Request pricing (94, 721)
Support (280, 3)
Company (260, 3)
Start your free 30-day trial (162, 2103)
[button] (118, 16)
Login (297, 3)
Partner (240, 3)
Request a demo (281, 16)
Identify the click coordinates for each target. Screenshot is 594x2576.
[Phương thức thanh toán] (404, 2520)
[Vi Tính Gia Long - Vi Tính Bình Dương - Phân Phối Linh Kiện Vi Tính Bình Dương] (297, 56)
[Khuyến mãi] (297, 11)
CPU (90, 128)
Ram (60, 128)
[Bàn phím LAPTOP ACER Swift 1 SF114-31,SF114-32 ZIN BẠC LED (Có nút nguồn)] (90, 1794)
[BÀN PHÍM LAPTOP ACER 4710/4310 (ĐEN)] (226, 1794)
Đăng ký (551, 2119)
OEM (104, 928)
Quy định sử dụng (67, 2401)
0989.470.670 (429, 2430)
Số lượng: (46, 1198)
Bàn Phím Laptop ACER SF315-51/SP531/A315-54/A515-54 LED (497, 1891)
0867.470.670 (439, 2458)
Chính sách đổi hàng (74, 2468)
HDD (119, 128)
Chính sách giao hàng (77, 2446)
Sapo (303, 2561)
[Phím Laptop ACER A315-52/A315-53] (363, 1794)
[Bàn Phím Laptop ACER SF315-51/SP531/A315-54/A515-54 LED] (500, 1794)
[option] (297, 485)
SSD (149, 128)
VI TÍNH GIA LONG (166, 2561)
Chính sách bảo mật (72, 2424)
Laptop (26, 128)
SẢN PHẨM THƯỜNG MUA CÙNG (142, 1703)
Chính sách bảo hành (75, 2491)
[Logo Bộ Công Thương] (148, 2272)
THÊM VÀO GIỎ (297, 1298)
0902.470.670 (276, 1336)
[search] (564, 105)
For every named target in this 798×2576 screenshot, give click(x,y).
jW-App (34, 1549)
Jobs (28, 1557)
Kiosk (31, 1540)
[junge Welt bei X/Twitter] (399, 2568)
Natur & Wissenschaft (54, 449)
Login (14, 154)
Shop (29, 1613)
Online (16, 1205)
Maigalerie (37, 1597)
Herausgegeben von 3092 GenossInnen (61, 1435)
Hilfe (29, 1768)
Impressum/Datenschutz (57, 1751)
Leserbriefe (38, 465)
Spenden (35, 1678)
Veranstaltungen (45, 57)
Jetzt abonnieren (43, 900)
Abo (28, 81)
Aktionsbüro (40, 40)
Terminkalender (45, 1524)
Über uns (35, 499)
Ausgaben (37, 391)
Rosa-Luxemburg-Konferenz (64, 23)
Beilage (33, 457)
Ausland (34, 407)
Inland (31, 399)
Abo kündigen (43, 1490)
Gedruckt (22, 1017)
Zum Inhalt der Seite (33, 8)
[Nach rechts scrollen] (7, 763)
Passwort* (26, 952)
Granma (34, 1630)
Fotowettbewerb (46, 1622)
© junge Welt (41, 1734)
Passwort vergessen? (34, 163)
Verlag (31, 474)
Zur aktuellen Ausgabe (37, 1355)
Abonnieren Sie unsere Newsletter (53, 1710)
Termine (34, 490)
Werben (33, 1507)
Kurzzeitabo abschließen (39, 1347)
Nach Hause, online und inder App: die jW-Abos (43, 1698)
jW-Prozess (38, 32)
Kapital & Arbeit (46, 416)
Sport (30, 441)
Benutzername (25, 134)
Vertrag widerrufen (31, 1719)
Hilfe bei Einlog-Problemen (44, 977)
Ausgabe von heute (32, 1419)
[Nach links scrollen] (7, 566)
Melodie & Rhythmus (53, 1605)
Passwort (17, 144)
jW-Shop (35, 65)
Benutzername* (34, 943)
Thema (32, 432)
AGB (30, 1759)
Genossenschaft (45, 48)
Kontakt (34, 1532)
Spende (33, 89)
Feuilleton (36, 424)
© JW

========================================

Exercise brief. With the line containing "Passwort (17, 144)" as the first, output each line through the final line of the entries above, exactly.

Exercise response.
Passwort (17, 144)
jW-Shop (35, 65)
Benutzername* (34, 943)
Thema (32, 432)
AGB (30, 1759)
Genossenschaft (45, 48)
Kontakt (34, 1532)
Spende (33, 89)
Feuilleton (36, 424)
© JW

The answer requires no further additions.